Homero inventou os dois modelos fundamentais de heróis: o viril, que, por meio da luta, comprova sua supremacia (Aquiles e Ájax, por exemplo), e o astuto, que derrota seu antagonista por meio de estratégias imprevisíveis (Ulisses). Mas há também o herói humano, que, mesmo em plena guerra, recorda o aspecto afetivo e menos idealizado da vida (Héctor).
Quanto à inexistência, em Homero, de uma visão maniqueísta "vilão" versus "mocinho", isso se deve ao fato de prevalecer um rigoroso código de conduta aristocrática, controlado por uma ética não menos rigorosa. Na guerra, vigora a posição de quem comprova a supremacia de sua força, e não de quem, por temor, revela-se desfibrado. Páris é uma bela imagem, mas inconsistente.
Folha - Sabemos que os gregos não concebiam o sujeito de maneira abstrata, tal como o entendemos talvez desde a Idade Moderna, não sendo a "Ilíada", pois, um épico que narra o conflito entre várias "individualidades" livres. Como interpretar, então, emoções que hoje tomaríamos por "pessoais" na obra, tal como o extraordinário e central episódio da "Ilíada" em que Aquiles é informado da morte de seu amigo Pátroclo?
Vieira -
O helenista alemão Bruno Snell foi quem escreveu que não haveria uma unidade subjetiva nos personagens épicos. Em lugar dessa unidade, encontraríamos o herói submetido a toda sorte de motivações, muitas vezes resultantes de intervenção divina.
Nesse sentido, Herman Fraenkel caracterizou a subjetividade homérica com a expressão "campo aberto de forças". Logo no primeiro canto da "Ilíada", por exemplo, Aquiles se enfurece com Agamêmnon e pretende matá-lo. Em lugar de retratar a tensão psíquica do herói, Homero faz intervir Palas Atena, e o que para nós seria um estado emocional acaba se transferindo para o âmbito de um diálogo.

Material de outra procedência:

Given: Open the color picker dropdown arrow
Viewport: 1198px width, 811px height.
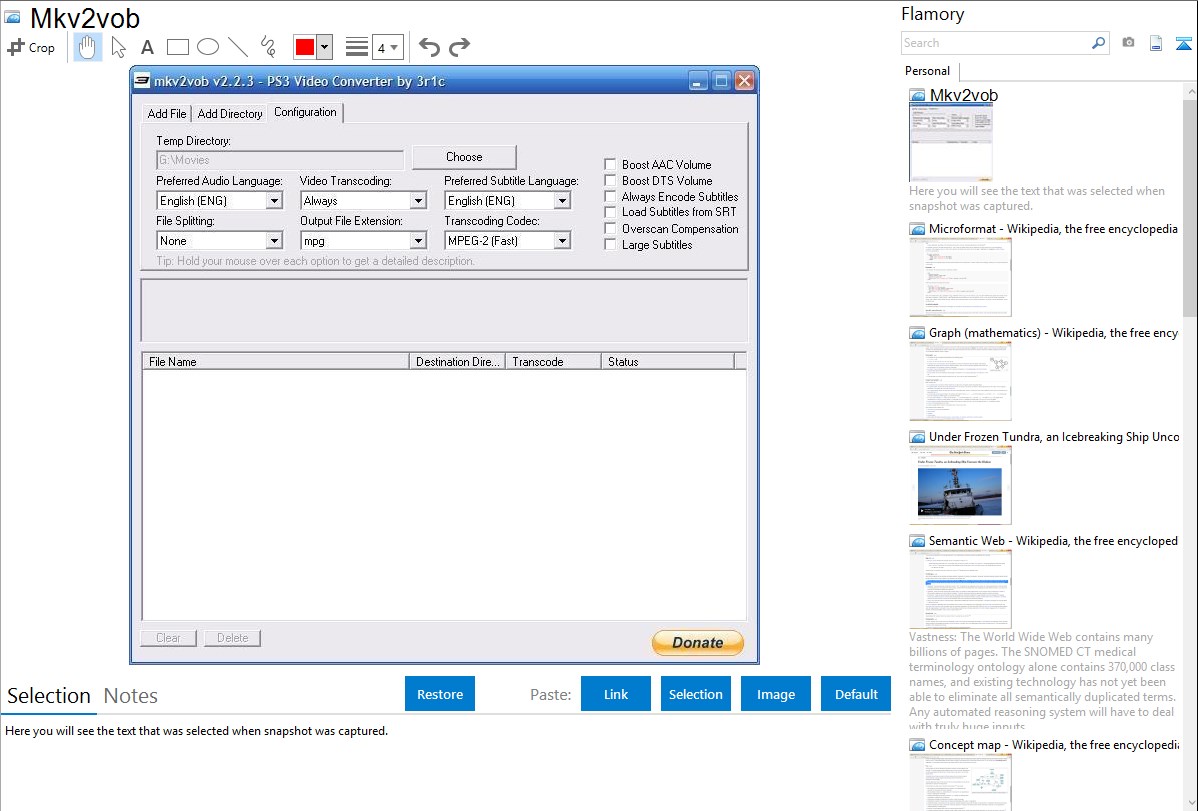Looking at the screenshot, I should click(x=324, y=47).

Esse tipo de interpretação vem sofrendo, contudo, muitas críticas nos últimos anos. Indico, aos interessados, a discussão minuciosa sobre o assunto apresentada por Paula da Cunha Corrêa em "Armas e Varões" (Ed. da Unesp, 1999). Tendo a imaginar que Homero representou o universo subjetivo de maneira objetiva (por meio da intervenção divina, do diálogo com órgãos de percepção) por opção estética. Respondendo, assim, à sua questão, eu diria que a introspecção, a representação subjetiva do sofrimento estão presentes no poema, ao contrário do que afirmaram os helenistas no início do século. Como observou recentemente -e não sem ironia- um estudioso inglês, a prova disso estaria no próprio uso, por parte de Homero, do pronome de primeira pessoa: "egó" ("eu").